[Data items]
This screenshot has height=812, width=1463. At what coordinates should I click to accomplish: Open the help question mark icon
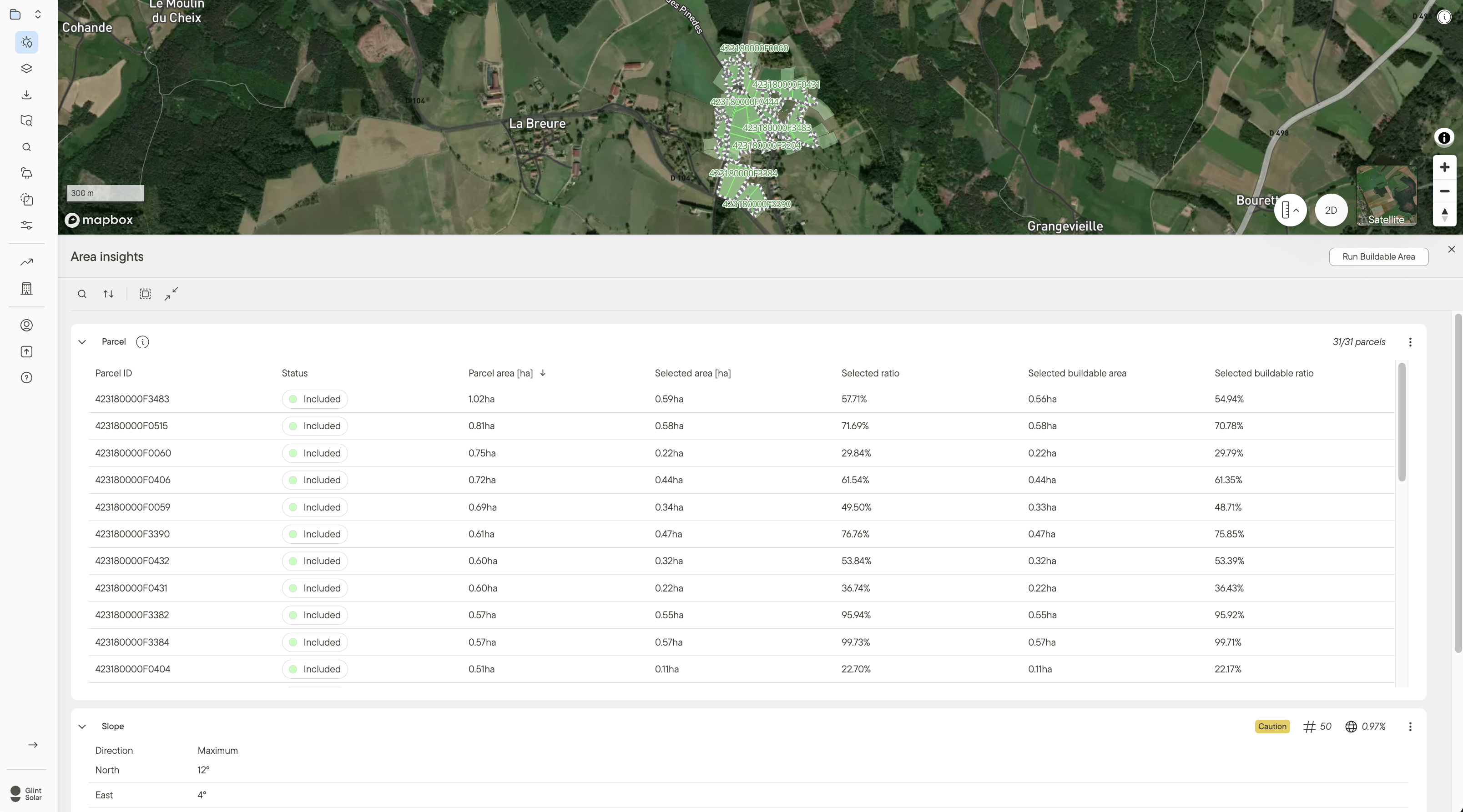coord(26,378)
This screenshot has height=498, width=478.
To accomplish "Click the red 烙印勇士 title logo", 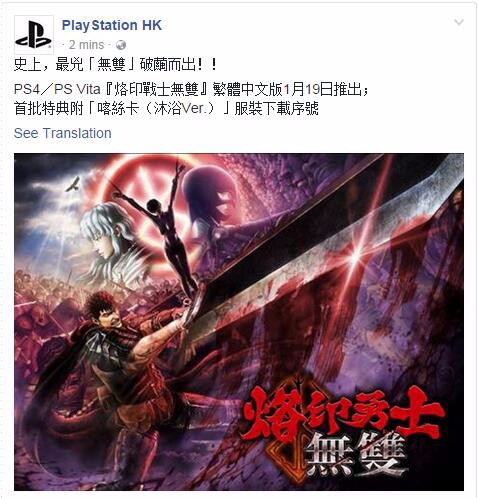I will (x=342, y=414).
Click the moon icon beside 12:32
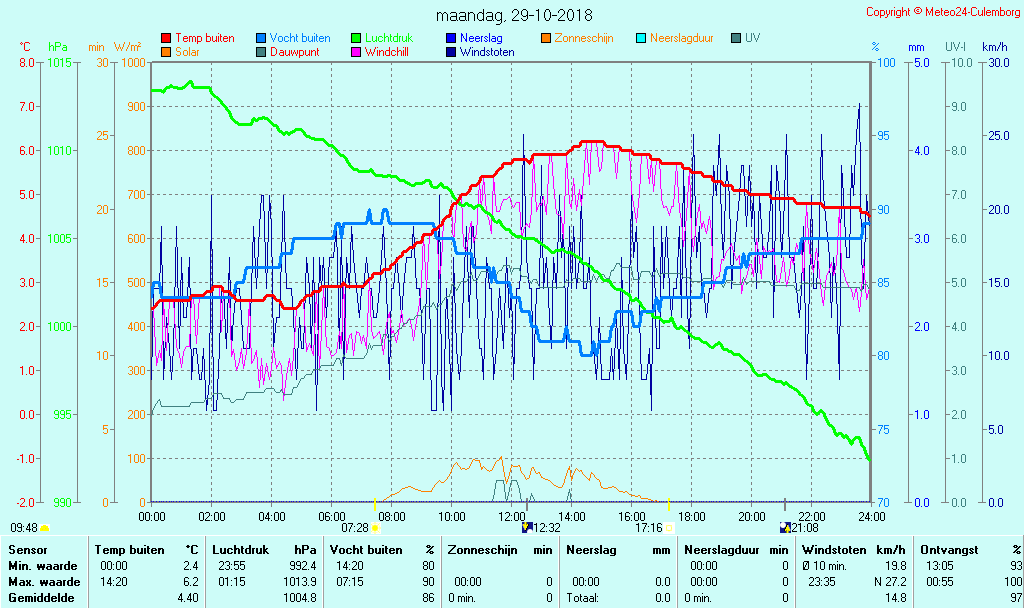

* [Stated problem]: Gather every line of the listing above that contains the word "screenshot", and copy each one out in full.

* [Full solution]:
This screenshot has height=812, width=1463. At what coordinates should I click to accomplish: Open the help question mark icon
This screenshot has height=498, width=478.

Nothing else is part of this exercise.